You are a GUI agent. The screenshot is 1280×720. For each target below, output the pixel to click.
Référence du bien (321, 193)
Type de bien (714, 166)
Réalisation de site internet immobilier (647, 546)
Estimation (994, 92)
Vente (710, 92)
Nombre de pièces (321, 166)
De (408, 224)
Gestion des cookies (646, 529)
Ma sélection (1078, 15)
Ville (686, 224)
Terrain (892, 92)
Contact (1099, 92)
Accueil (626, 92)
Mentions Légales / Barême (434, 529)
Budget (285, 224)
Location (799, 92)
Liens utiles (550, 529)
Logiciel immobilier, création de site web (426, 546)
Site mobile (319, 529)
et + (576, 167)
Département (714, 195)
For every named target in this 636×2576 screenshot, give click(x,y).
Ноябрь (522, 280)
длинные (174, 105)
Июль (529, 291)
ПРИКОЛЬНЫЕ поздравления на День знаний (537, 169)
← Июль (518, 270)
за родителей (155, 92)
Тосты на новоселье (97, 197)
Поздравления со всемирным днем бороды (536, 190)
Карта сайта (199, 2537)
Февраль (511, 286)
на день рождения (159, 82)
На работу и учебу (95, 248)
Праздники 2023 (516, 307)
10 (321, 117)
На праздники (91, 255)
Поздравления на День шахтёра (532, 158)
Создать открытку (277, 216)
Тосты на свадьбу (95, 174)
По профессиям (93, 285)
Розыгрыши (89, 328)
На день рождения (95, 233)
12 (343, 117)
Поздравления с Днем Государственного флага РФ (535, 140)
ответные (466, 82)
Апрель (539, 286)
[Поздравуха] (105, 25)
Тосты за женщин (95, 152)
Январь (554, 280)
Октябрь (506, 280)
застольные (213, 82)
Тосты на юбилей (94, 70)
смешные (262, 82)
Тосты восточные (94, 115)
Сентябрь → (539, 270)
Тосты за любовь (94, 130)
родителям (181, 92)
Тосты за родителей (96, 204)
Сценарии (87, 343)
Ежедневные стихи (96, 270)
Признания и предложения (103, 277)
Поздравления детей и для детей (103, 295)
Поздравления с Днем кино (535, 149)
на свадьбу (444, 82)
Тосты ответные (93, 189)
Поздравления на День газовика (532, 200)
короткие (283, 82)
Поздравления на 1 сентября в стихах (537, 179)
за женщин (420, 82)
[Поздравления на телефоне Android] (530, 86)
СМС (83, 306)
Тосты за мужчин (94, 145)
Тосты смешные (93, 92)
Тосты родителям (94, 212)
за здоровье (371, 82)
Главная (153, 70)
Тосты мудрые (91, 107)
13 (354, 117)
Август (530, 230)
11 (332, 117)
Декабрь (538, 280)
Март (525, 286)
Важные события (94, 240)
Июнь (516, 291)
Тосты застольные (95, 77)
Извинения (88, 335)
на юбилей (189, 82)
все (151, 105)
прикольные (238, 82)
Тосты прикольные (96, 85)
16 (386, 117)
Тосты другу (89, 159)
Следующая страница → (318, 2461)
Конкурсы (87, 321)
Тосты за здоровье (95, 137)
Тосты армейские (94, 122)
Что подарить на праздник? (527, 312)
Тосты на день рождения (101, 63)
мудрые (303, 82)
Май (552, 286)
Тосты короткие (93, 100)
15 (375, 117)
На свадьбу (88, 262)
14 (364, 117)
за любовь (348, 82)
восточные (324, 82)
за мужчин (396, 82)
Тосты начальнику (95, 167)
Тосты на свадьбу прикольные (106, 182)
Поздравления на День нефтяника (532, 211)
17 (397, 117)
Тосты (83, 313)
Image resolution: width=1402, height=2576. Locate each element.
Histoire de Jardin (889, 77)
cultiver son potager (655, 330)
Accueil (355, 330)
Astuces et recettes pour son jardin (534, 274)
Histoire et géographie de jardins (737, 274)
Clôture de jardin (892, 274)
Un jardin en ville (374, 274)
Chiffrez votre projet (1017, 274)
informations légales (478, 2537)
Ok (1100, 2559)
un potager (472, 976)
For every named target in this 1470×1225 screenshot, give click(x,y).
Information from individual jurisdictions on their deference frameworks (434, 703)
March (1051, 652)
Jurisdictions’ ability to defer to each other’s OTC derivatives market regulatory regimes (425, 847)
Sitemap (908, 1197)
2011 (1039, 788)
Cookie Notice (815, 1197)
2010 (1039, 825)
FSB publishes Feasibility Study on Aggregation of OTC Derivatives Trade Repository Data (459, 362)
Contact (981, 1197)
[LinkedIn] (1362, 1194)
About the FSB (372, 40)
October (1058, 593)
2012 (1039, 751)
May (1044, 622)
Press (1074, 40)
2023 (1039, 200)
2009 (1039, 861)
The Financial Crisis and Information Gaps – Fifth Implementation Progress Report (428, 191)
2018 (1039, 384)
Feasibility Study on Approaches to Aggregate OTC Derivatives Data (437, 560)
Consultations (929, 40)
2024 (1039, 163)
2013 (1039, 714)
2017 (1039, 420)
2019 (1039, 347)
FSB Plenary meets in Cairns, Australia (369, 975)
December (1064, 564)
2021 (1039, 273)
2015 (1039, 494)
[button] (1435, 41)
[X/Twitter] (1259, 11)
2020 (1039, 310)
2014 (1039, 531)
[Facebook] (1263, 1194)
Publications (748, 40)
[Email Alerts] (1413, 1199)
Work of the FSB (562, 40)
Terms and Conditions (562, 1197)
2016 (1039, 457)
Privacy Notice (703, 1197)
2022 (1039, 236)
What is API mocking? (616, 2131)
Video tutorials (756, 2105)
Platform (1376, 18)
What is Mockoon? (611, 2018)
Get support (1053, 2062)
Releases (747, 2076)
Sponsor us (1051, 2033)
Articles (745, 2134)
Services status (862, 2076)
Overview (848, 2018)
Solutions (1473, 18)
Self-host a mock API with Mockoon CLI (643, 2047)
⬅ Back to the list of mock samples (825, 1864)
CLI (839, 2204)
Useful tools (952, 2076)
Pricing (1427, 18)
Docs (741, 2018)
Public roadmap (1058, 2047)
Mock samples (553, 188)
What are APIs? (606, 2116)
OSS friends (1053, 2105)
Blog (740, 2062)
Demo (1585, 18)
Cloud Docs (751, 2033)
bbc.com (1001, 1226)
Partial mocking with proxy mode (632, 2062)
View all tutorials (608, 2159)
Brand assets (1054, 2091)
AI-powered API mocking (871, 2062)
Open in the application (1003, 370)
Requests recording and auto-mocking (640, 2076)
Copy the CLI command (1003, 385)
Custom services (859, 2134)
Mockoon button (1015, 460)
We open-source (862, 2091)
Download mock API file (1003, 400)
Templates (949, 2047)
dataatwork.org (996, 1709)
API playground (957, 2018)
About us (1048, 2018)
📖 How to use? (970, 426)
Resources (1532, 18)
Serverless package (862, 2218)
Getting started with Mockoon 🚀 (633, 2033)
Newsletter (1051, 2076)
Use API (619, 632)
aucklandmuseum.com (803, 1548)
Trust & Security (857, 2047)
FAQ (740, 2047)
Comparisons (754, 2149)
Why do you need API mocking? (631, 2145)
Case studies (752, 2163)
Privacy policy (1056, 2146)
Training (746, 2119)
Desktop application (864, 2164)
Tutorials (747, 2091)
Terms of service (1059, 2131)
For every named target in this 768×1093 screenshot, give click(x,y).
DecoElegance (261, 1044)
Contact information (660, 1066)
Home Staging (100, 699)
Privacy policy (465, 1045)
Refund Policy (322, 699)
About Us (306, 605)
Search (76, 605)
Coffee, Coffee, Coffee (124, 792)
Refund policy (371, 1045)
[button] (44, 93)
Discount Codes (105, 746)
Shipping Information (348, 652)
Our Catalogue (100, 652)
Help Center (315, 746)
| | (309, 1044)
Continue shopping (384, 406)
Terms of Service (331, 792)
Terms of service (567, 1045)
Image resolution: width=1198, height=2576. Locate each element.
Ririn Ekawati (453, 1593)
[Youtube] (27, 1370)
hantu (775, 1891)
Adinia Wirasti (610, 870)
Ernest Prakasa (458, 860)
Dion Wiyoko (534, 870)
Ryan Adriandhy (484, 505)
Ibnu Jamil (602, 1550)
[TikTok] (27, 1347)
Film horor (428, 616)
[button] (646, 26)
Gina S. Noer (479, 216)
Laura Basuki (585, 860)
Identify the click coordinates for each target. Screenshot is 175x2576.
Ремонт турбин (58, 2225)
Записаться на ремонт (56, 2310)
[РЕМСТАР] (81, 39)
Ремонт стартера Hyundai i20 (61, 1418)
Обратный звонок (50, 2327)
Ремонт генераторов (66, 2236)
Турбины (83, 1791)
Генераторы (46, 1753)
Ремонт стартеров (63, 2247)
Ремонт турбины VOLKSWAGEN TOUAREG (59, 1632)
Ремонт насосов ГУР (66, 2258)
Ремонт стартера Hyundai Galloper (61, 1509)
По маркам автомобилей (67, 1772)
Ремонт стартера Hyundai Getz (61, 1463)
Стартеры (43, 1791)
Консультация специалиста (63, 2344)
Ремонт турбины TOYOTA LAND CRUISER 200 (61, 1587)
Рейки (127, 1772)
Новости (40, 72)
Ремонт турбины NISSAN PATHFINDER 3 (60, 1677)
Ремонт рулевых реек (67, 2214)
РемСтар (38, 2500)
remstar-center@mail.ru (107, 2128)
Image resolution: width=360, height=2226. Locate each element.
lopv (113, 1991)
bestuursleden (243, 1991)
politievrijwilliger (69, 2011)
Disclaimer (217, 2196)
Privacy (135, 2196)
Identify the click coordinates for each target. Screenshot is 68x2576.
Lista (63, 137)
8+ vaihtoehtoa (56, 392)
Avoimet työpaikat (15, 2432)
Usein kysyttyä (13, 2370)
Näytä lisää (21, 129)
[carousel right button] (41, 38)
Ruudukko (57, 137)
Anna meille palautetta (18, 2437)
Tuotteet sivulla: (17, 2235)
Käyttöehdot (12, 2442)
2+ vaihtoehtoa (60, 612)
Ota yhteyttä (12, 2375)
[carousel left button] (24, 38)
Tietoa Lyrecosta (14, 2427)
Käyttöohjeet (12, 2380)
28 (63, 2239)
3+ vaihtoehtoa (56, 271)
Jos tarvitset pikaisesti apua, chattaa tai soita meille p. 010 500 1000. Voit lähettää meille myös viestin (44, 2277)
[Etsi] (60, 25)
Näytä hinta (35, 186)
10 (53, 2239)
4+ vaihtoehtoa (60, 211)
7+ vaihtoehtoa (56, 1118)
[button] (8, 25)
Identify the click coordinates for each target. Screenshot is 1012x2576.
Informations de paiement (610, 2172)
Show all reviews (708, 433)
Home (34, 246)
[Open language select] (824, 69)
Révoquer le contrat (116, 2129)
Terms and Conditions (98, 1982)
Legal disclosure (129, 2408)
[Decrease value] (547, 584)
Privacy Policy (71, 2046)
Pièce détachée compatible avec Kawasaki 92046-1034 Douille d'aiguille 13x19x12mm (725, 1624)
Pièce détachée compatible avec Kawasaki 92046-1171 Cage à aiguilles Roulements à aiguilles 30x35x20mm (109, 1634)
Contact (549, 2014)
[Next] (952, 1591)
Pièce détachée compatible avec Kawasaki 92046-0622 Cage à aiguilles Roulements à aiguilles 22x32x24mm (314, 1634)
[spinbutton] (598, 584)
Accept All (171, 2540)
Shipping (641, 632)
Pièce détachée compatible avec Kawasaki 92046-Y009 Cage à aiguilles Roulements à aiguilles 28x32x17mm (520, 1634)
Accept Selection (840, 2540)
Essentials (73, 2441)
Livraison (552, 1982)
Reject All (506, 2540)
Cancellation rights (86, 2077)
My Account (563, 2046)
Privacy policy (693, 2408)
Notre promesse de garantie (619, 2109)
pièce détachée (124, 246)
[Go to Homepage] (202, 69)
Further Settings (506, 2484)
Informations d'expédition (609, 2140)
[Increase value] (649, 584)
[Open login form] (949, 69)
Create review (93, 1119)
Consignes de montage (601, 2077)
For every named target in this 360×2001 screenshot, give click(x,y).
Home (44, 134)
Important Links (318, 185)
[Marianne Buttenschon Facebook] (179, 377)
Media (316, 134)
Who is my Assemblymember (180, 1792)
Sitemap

·····

§ **Exercise brief**: Write the lines again exactly, from the first line of the material above to the line that includes "Contact (1099, 92)", both included. Leave out all the rest.

§ **Solution for this task**:
You are a GUI agent. The screenshot is 1280×720. For each target below, output the pixel to click.
Référence du bien (321, 193)
Type de bien (714, 166)
Réalisation de site internet immobilier (647, 546)
Estimation (994, 92)
Vente (710, 92)
Nombre de pièces (321, 166)
De (408, 224)
Gestion des cookies (646, 529)
Ma sélection (1078, 15)
Ville (686, 224)
Terrain (892, 92)
Contact (1099, 92)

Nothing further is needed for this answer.